I can't imagine a mechanical scenario that would see one brake applied. Could traction control apply a brake if it got a duff reading from a speed sensor? That's possibly the cheapest fix in this scenario if your thinking you may have transmission worries instead.

Edited by Me-109

Could just be dirt and rust built up on the caliper carrier seizing on the brakes until its heated up and expanded until it locks up. I would strip, clean and regrease the brakes to make sure everything is moving as it should in the first instance. Also check the handbrake linkages are not seizing on.

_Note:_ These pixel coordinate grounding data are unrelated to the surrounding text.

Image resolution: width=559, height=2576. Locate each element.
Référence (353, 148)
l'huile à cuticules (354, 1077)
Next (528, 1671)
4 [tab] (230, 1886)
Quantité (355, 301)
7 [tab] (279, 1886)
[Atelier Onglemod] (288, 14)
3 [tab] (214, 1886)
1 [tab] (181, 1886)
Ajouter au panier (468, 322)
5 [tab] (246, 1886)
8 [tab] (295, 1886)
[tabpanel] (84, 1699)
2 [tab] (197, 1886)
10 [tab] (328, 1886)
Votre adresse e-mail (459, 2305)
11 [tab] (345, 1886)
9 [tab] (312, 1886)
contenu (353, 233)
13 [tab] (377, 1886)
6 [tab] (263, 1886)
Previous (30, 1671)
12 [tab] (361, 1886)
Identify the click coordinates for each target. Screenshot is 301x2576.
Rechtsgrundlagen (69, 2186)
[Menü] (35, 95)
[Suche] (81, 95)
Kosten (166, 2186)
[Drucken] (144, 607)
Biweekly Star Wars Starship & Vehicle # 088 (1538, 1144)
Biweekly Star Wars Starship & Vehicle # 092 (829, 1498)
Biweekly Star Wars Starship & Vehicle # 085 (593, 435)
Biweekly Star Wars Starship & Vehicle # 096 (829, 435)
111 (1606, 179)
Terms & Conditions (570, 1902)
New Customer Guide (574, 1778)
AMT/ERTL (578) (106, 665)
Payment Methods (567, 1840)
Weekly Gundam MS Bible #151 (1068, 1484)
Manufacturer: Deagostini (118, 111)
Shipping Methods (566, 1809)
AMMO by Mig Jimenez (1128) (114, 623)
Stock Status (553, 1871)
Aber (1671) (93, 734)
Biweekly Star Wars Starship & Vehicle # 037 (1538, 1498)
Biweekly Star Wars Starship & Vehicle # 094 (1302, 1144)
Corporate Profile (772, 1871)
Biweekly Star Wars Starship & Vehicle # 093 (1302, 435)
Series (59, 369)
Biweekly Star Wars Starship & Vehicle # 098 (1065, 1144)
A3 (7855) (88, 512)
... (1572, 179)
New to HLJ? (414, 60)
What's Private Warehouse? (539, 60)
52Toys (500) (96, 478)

A squeal from the rear is a tell tale sign that something is sticking somewhere.

 

Check the flexi hoses too, if they start to degrade then they can block causing a calliper to stay on :)

On 25/03/2021 at 22:33, langers2k said:

Check the flexi hoses too, if they start to degrade then they can block causing a calliper to stay on :)

Which is possible if the OP had braked and had one stick, but that's not how it is described. 

From the other thread it sounds far more serious.

  • 2 weeks later...
On 24/03/2021 at 05:51, Jondotnet said:

For various reasons...

 

If the various reasons include things to do with the transmission, it might be worth outlining them, as they may help diagnosis.

 

Anyway, I have had something similar recently, and in my case (2WD car) it was to do with brakes sticking.

 

I came off a dual carriageway and there was an intermittent, rhythmic, squeal. Pulled over and it was apparent that one rear wheel was rather warmer than the other, and the rust pattern was not even (rusty for the outer few mm, clean inside that, and, to cut a long story short, the inner surfaces were worse that the outer, on both sides).

 

Applying the usual technique of precision banging (!), using a hammer and a long piece of wood (the correct piece of wood allows you to bang the calliper, and so free it up, without going metal-on-metal), without taking anything to pieces. This made the immediate problem go away. 

 

Problem now has a longer-term cure, in that callipers have been taken off and cleaned, and it has new rear brake pads and discs.